Are minnows too fast for red bellies???
I have had ten minnows all about an inch and a half in the tank with my reds for about a week and my p's will chase them and then give up. i know they are hungry cause i refuse to feed them anything else until these minnows are gone, but the wont go after them!!
What the f*ck? The minnows like to hang out around the top and my p's dont like the surface too much but food is food right? ive tried turning the lights off, raising the temp etc....
i am worried my ps will turn on eachother b4 going after the minnows


----------



## DiXoN (Jan 31, 2003)

p's can be like that sometimes from what i have seen with my reds if they chase them and dont catch them they give up until the opportunity arises again.
you might just have lazy p's.
i would feed them and you will probably see a decline in the numbers of the minnows soon.
dixon


----------



## boxer (Sep 11, 2003)

thats common, sooner or later they will get real hungry and continue to chase the minnows constantly. piranhas can't keep this up tho because 90% of their muscles are for bursts of energy.


----------



## Makoa84 (Aug 27, 2003)

There isn't really anything too fast for a p!


----------



## zakzak (Oct 4, 2003)

*a danio is to fast, i would think!*


----------



## norfolkfolkthunderbird77 (Apr 26, 2003)
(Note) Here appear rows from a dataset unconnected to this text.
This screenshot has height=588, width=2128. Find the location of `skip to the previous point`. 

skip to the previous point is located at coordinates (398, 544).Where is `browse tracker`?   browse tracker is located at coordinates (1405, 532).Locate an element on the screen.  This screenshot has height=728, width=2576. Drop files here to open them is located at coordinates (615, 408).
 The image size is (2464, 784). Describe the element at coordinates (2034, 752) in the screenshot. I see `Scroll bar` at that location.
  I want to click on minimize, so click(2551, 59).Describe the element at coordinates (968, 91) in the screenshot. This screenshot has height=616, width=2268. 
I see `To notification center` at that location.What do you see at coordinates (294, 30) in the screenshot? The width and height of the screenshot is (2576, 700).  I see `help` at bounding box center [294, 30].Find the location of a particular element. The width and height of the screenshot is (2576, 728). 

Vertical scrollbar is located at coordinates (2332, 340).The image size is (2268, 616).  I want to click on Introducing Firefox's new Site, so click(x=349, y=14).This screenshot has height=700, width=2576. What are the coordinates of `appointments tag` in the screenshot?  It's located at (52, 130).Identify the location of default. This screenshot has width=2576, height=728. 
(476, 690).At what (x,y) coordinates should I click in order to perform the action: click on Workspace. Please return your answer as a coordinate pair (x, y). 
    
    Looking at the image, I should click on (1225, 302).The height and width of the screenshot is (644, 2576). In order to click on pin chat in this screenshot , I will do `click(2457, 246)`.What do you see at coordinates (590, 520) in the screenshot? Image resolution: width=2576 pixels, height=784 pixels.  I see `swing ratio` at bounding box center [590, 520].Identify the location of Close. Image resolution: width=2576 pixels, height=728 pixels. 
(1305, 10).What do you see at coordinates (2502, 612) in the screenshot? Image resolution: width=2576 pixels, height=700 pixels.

a danio last about 20 secs in my tank.. with a 7 inch elong


----------



## SicklySweet (Sep 23, 2003)

danio was gone overnight in my tank with my 3.5" spilo


----------



## hgsmitty (Oct 10, 2003)

I had same trouble with minnows and small feeders, so went to a bigger fedder so it couldn't move as fast and gave the P's a bigger target to hit.


----------



## kouma (Sep 1, 2003)

put the minnows in the net, smack them against the window couple of times, then release them into water. They will be dizy and barely being able to swim and P's will eat them.


----------



## Atlanta Braves Baby! (Mar 12, 2003)

minnows are gone quick in my tank!


----------



## Judazzz (Jan 13, 2003)

*_Moved to Feeding and Nutrition_*


----------